_Exercise_: Copy out the records below with every "icon" renamed to "button", and change nothing else.

_Materials provided_:
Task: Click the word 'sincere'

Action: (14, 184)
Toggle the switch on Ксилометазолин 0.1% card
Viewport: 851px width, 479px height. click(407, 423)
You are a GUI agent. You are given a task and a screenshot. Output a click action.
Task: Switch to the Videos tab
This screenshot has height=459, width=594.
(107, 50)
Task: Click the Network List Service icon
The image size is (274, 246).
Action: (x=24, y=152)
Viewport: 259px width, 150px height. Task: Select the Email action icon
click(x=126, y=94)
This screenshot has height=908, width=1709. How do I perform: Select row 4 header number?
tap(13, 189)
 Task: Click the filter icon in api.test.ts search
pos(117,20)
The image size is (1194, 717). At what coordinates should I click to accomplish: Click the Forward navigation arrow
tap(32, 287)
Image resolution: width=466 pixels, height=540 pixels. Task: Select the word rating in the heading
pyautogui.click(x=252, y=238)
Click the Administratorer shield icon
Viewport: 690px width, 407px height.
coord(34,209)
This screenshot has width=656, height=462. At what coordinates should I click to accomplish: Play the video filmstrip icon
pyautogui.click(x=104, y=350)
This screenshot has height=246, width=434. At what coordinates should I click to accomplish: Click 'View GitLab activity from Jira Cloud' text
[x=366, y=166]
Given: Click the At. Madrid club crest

_Worked solution_:
Task: Click the word 'sincere'

Action: (14, 184)
Toggle the switch on Ксилометазолин 0.1% card
Viewport: 851px width, 479px height. click(407, 423)
You are a GUI agent. You are given a task and a screenshot. Output a click action.
Task: Switch to the Videos tab
This screenshot has height=459, width=594.
(107, 50)
Task: Click the Network List Service button
The image size is (274, 246).
Action: (x=24, y=152)
Viewport: 259px width, 150px height. Task: Select the Email action button
click(x=126, y=94)
This screenshot has height=908, width=1709. How do I perform: Select row 4 header number?
tap(13, 189)
 Task: Click the filter button in api.test.ts search
pos(117,20)
The image size is (1194, 717). At what coordinates should I click to accomplish: Click the Forward navigation arrow
tap(32, 287)
Image resolution: width=466 pixels, height=540 pixels. Task: Select the word rating in the heading
pyautogui.click(x=252, y=238)
Click the Administratorer shield button
Viewport: 690px width, 407px height.
coord(34,209)
This screenshot has width=656, height=462. At what coordinates should I click to accomplish: Play the video filmstrip button
pyautogui.click(x=104, y=350)
This screenshot has height=246, width=434. At what coordinates should I click to accomplish: Click 'View GitLab activity from Jira Cloud' text
[x=366, y=166]
Given: Click the At. Madrid club crest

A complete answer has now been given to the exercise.